Data to use:

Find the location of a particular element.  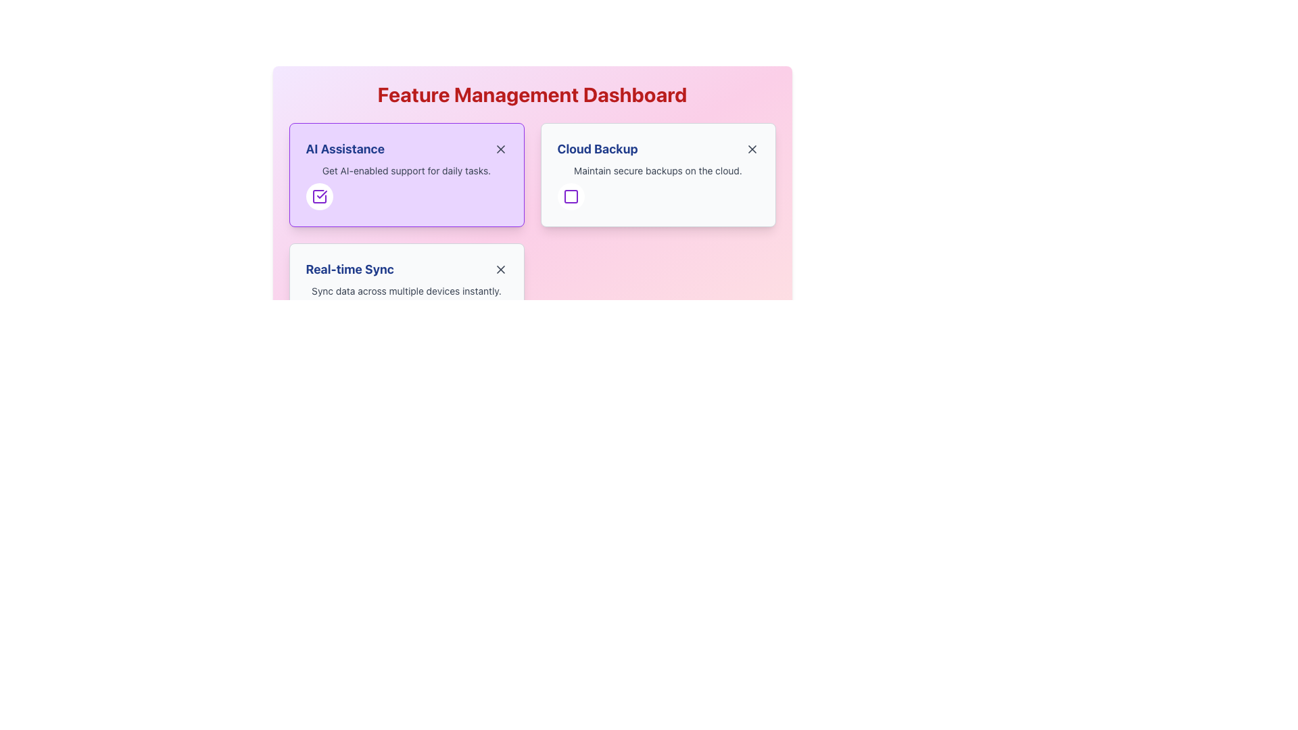

the cross icon located in the top right corner of the 'Real-time Sync' panel is located at coordinates (500, 269).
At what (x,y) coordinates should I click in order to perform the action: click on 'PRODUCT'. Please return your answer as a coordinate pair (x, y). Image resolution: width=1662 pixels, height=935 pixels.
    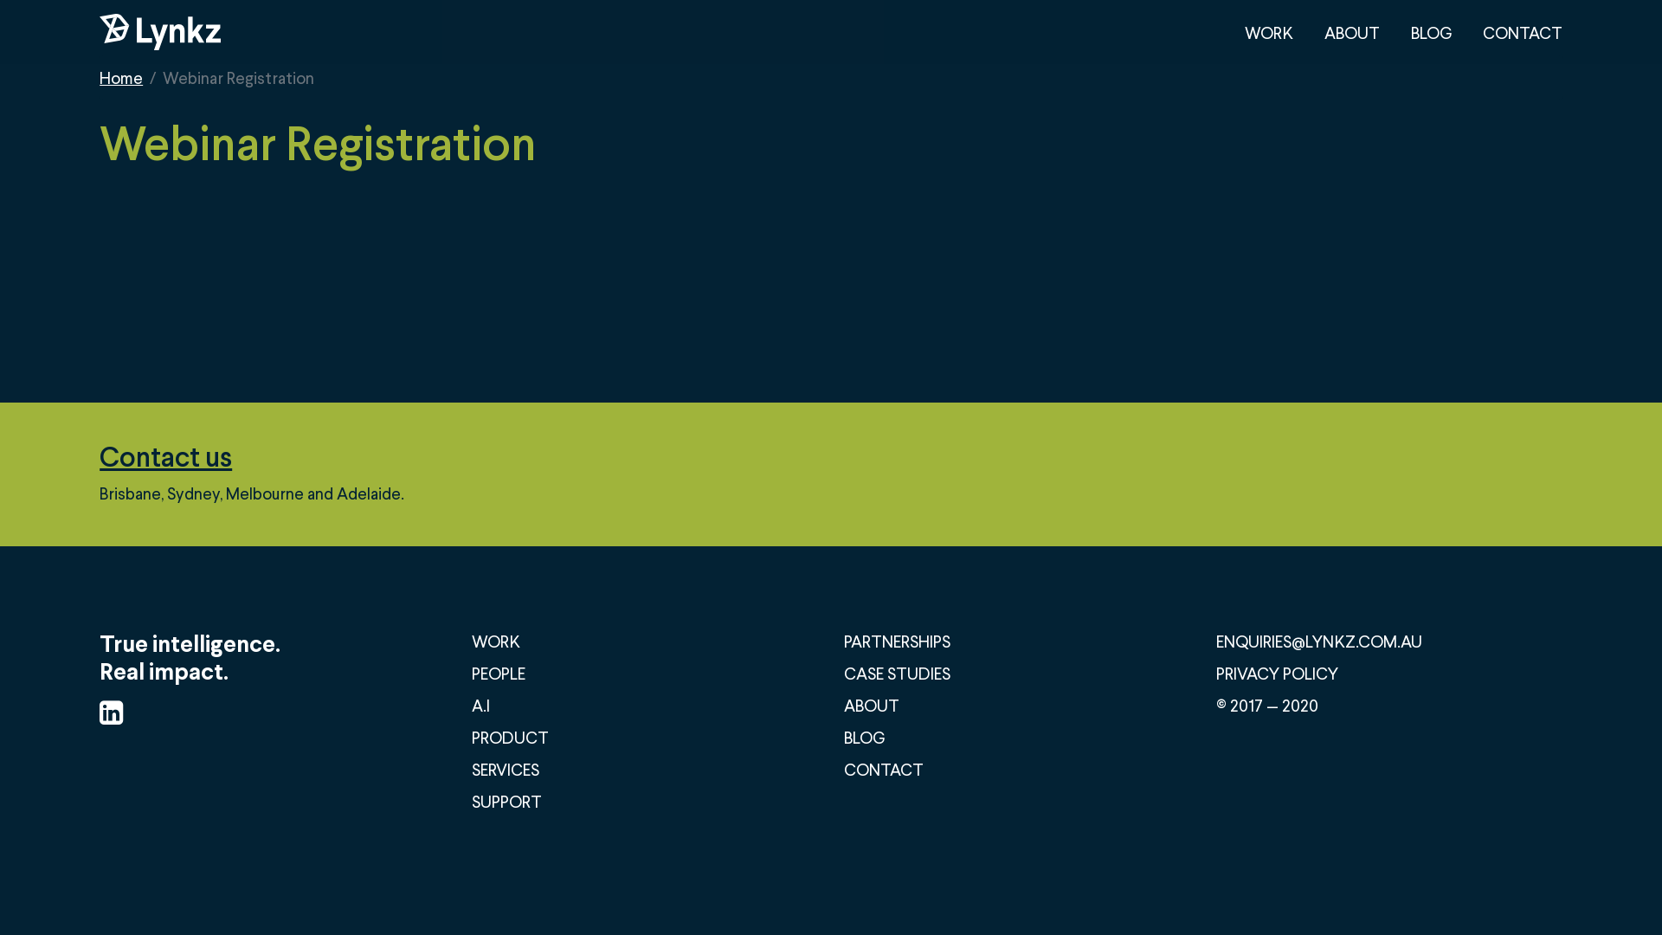
    Looking at the image, I should click on (509, 737).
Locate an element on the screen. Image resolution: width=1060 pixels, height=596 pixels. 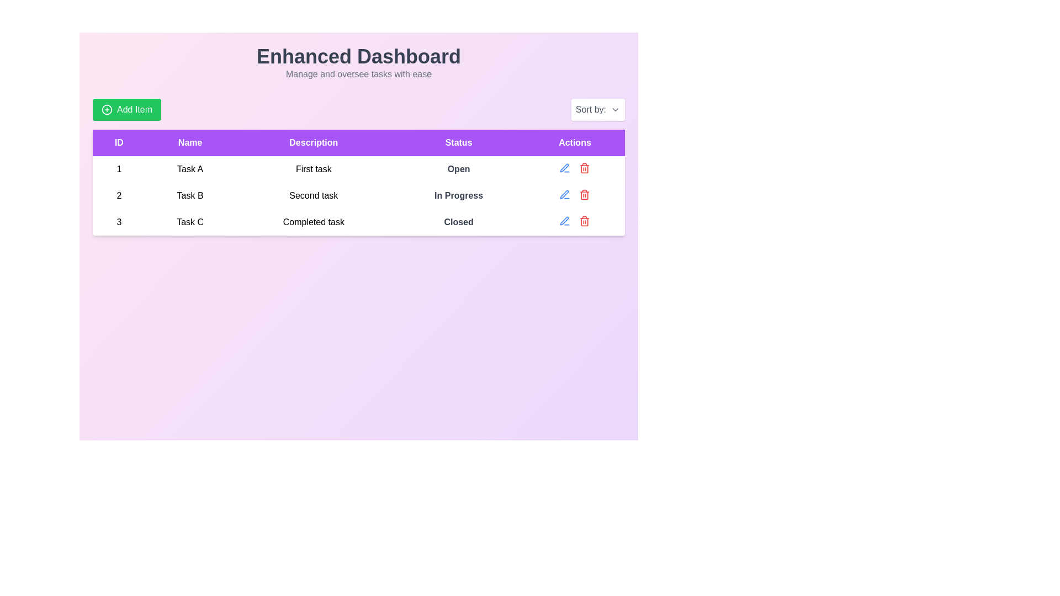
the 'ID' text label, which is centered in a purple box at the top-left corner of the table header is located at coordinates (119, 142).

Goal: Quote each of the entries above word for word, leaving out the pictures.

Result of the exercise:
Find the location of a particular element.  

the cross icon located in the top right corner of the 'Real-time Sync' panel is located at coordinates (500, 269).
At what (x,y) coordinates should I click in order to perform the action: click on 'PRODUCT'. Please return your answer as a coordinate pair (x, y). Image resolution: width=1662 pixels, height=935 pixels.
    Looking at the image, I should click on (509, 737).
Locate an element on the screen. Image resolution: width=1060 pixels, height=596 pixels. 
the 'ID' text label, which is centered in a purple box at the top-left corner of the table header is located at coordinates (119, 142).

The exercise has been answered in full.